- [THE PROBLEM]
Once you have read the records below, report how many lines contain the word "link", and give nothing besides that number.

- [AVAILABLE DATA]
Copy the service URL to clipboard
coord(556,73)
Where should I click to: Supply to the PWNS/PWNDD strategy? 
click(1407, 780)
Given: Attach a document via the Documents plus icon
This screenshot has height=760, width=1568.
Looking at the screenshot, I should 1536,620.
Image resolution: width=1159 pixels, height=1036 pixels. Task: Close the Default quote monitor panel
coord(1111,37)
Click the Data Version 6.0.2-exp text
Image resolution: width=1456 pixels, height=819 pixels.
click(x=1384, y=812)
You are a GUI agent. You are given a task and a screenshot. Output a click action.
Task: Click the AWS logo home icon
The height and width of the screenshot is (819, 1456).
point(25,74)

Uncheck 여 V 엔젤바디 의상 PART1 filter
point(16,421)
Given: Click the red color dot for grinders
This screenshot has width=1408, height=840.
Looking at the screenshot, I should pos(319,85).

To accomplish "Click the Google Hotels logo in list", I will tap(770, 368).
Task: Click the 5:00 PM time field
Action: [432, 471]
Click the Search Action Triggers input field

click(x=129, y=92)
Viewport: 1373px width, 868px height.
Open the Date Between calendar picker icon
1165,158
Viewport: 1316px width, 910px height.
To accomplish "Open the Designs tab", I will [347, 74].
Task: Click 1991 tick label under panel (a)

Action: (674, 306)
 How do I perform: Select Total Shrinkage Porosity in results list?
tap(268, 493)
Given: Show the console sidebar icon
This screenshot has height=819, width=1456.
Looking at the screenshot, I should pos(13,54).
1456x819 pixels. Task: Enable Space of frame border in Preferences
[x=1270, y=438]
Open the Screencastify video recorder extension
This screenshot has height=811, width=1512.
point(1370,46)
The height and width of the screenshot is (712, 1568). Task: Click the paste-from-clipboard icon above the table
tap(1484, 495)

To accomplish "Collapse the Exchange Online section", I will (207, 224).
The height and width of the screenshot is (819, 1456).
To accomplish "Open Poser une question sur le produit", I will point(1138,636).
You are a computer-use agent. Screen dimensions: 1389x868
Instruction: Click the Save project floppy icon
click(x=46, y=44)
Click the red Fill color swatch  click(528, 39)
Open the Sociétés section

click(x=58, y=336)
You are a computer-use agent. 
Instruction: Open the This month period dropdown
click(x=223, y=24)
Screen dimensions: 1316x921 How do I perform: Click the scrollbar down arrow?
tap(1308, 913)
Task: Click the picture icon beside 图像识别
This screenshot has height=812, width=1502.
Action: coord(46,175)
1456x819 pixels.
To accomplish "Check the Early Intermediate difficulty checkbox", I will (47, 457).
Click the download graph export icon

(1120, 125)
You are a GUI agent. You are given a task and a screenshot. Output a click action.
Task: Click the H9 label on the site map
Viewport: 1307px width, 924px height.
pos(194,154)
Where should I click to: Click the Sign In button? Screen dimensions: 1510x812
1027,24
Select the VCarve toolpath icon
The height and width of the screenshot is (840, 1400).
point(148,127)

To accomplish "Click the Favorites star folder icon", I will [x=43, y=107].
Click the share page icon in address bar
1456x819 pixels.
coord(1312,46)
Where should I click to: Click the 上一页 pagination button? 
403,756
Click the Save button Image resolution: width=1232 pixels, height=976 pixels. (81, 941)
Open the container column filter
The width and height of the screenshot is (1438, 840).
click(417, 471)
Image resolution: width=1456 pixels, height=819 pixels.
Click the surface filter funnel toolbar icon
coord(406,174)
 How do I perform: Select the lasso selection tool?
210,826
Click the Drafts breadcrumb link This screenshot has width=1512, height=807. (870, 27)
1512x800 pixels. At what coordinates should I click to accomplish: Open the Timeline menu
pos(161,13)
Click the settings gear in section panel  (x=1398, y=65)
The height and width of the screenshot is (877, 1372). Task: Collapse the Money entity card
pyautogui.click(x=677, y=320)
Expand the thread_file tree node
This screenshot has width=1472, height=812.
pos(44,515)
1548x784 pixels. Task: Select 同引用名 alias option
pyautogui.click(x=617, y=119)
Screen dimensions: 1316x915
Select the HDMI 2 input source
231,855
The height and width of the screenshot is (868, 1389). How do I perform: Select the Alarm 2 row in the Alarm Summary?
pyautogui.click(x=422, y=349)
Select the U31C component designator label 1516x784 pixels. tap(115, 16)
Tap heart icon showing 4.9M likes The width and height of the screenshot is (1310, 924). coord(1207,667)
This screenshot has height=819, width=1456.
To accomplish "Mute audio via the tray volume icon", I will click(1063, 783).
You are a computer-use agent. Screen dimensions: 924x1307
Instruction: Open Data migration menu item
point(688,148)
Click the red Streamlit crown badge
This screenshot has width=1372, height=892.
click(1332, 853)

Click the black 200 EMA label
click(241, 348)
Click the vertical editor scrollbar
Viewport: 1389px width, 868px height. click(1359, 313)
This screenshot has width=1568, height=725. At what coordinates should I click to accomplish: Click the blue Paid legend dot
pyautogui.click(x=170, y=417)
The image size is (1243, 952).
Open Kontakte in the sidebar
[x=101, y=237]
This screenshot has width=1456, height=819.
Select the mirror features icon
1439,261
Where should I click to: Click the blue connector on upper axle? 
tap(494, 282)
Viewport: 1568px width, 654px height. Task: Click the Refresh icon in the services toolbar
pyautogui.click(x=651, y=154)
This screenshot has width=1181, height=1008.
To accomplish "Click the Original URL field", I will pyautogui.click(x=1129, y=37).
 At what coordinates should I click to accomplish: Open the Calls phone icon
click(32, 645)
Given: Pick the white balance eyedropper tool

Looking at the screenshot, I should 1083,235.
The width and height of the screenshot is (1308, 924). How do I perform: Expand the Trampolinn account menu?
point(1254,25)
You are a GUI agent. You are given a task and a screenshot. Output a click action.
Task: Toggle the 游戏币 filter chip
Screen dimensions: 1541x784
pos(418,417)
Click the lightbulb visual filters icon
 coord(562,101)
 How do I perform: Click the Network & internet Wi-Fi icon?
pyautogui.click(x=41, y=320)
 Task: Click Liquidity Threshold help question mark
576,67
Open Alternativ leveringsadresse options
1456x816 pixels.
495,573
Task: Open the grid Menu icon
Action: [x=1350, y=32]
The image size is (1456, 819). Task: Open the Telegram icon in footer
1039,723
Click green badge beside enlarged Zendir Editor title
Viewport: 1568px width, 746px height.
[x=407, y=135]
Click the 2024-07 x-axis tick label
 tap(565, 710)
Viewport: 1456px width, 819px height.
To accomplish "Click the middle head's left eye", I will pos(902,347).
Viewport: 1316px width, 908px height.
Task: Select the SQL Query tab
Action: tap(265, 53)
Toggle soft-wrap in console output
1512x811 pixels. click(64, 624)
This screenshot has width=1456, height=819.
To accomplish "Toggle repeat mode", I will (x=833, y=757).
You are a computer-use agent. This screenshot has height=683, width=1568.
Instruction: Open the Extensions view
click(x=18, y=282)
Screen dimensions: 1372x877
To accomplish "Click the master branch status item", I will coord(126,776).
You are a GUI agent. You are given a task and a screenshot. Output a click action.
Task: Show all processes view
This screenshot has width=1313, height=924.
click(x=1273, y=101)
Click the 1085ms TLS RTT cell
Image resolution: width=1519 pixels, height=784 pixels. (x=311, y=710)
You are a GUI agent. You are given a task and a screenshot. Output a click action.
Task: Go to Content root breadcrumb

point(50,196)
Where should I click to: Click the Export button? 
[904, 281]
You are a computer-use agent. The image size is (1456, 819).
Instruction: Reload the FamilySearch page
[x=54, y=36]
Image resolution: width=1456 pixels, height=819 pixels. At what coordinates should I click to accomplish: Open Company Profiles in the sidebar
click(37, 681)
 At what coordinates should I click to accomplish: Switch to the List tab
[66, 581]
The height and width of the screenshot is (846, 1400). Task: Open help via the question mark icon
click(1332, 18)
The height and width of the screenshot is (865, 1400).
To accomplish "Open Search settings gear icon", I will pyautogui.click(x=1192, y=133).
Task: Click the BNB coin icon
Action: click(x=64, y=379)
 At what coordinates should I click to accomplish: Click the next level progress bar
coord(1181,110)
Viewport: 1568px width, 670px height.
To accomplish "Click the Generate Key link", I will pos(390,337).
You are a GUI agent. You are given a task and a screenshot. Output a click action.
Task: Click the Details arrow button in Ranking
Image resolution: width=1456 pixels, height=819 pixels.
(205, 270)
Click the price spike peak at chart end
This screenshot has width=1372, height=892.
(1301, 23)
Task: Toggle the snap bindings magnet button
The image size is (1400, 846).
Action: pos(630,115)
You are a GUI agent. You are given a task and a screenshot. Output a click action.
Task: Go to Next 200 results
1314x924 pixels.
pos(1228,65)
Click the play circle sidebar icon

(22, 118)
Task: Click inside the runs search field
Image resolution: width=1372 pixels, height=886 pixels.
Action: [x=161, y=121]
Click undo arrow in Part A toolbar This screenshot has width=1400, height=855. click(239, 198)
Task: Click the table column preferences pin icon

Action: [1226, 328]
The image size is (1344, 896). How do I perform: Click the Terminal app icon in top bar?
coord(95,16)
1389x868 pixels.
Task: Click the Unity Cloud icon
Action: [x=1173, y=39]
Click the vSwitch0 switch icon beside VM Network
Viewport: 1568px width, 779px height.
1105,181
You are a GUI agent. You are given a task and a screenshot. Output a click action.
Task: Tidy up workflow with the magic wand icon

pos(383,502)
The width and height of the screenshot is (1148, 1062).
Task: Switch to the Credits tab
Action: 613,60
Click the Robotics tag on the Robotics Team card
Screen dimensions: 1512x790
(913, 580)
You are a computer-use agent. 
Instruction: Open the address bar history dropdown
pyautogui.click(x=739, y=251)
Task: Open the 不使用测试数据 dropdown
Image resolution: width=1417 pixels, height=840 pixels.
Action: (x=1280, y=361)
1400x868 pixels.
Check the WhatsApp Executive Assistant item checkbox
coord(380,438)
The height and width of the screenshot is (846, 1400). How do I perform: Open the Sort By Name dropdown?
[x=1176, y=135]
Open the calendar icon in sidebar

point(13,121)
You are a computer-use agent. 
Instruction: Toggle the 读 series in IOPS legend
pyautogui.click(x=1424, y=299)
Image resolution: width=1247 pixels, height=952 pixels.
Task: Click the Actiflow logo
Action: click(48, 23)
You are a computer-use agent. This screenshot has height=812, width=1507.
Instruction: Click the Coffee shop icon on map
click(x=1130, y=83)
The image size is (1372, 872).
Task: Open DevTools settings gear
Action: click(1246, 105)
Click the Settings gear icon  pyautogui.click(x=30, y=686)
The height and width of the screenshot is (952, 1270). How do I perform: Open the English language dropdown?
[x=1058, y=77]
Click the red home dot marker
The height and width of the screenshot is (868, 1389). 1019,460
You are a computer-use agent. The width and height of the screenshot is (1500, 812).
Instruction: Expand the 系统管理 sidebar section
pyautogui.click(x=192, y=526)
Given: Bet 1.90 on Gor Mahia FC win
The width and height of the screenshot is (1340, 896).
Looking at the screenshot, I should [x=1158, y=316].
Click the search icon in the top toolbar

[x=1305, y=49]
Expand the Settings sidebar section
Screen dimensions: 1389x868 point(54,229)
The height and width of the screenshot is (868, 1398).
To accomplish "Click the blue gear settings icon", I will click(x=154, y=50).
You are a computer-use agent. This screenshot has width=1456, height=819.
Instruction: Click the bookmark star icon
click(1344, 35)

- [SOLUTION]
2